Task directions. Update the items starting at the line containing "Given: Click the 马悦凌 legend label" and ending at the final line of the items, replacing "Click" with "Select" and leaving everything else unchanged. Omit the pictures from your answer.

Given entries.
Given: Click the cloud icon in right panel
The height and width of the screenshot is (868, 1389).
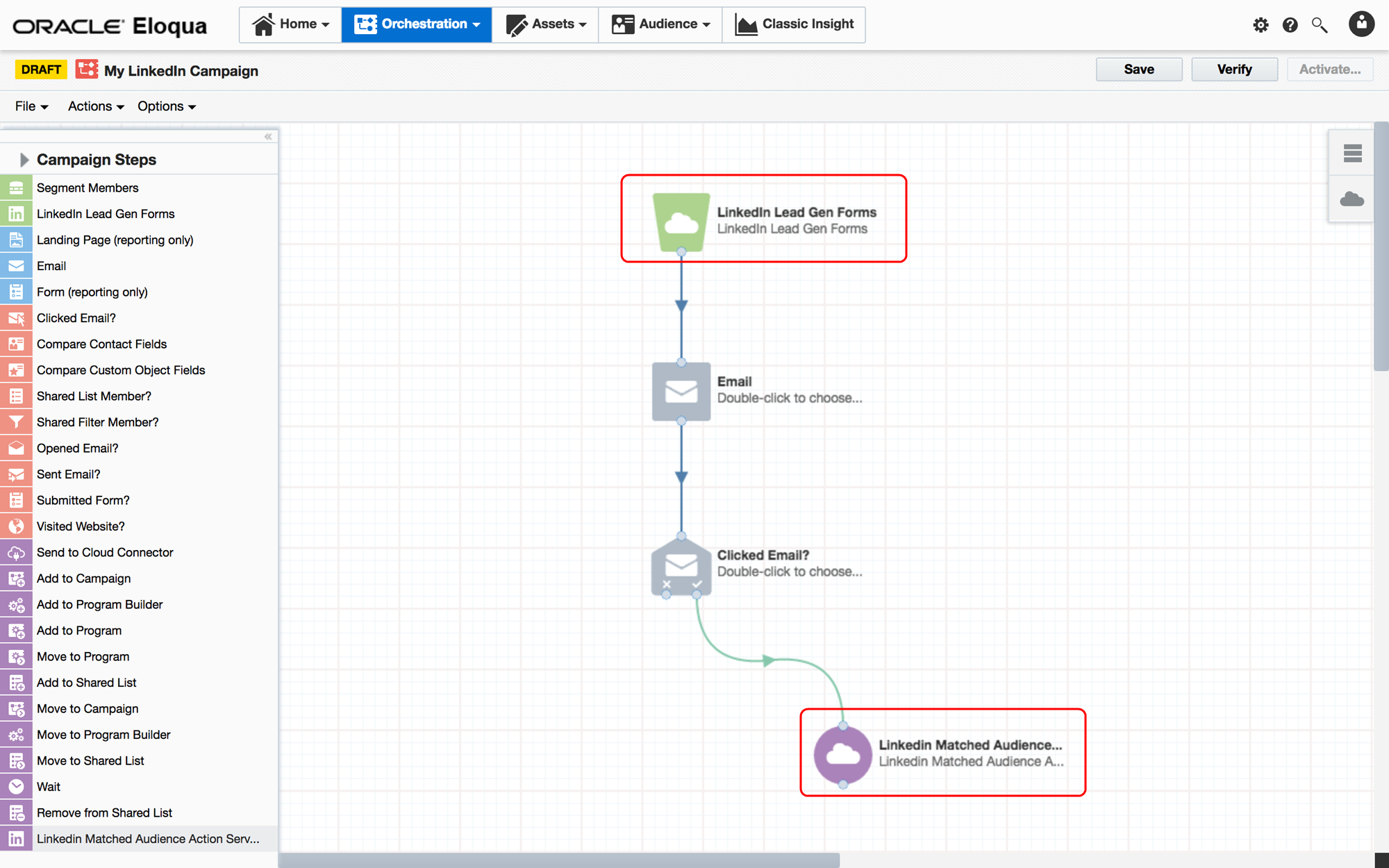Looking at the screenshot, I should 1351,200.
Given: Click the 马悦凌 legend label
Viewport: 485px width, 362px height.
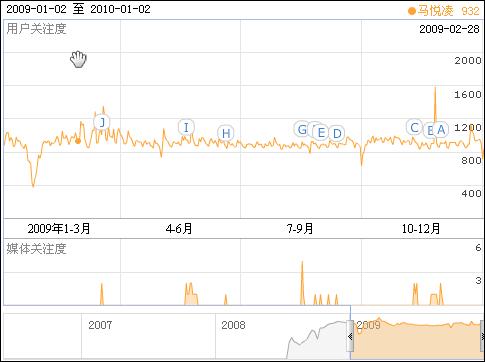Looking at the screenshot, I should coord(436,11).
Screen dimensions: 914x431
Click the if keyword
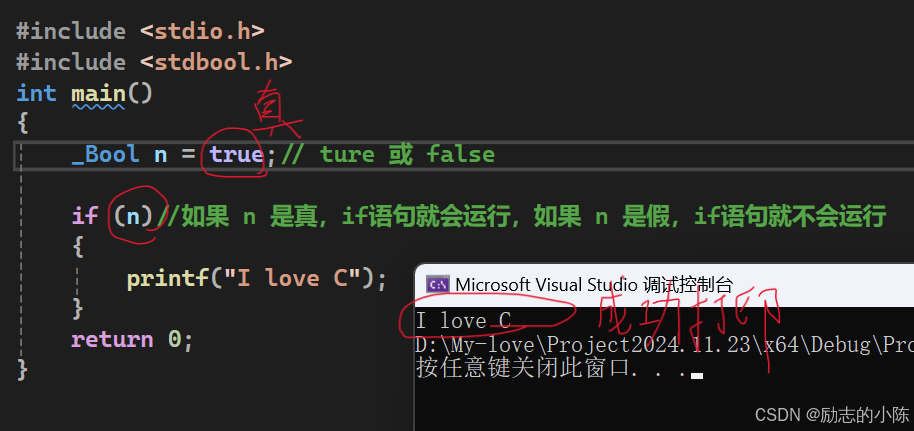coord(85,216)
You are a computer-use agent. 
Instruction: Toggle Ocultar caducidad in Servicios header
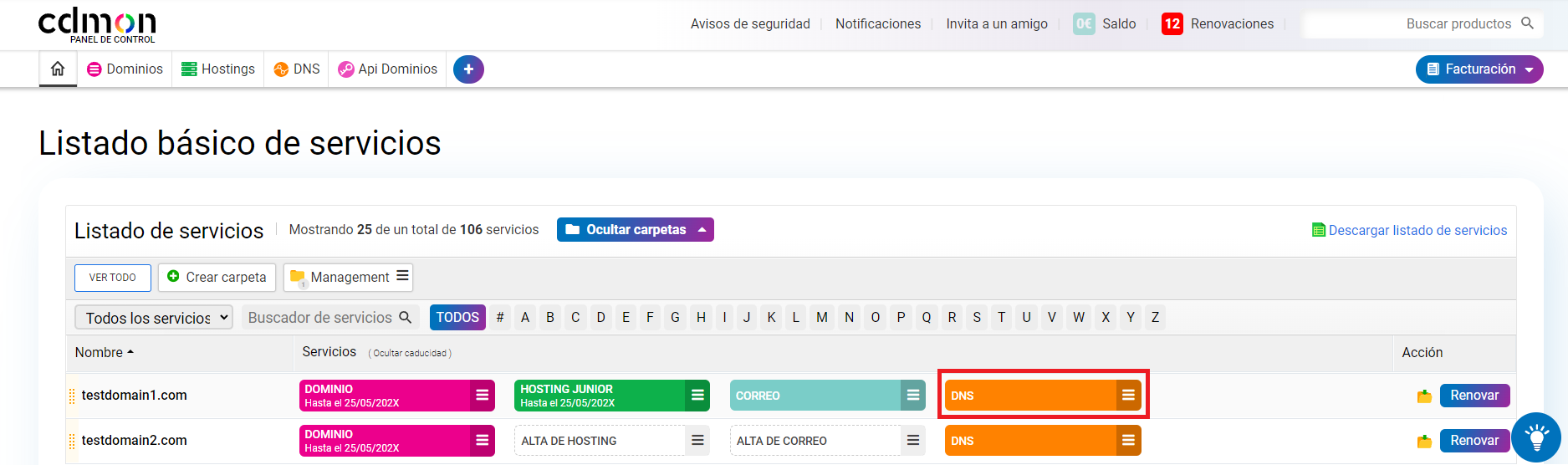[x=410, y=353]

Answer.
Given: Select the 马悦凌 legend label
Viewport: 485px width, 362px height.
Looking at the screenshot, I should coord(436,11).
Screen dimensions: 914x431
Select the if keyword
coord(85,216)
You are a computer-use agent. 
Instruction: Toggle Ocultar caducidad in Servicios header
[x=410, y=353]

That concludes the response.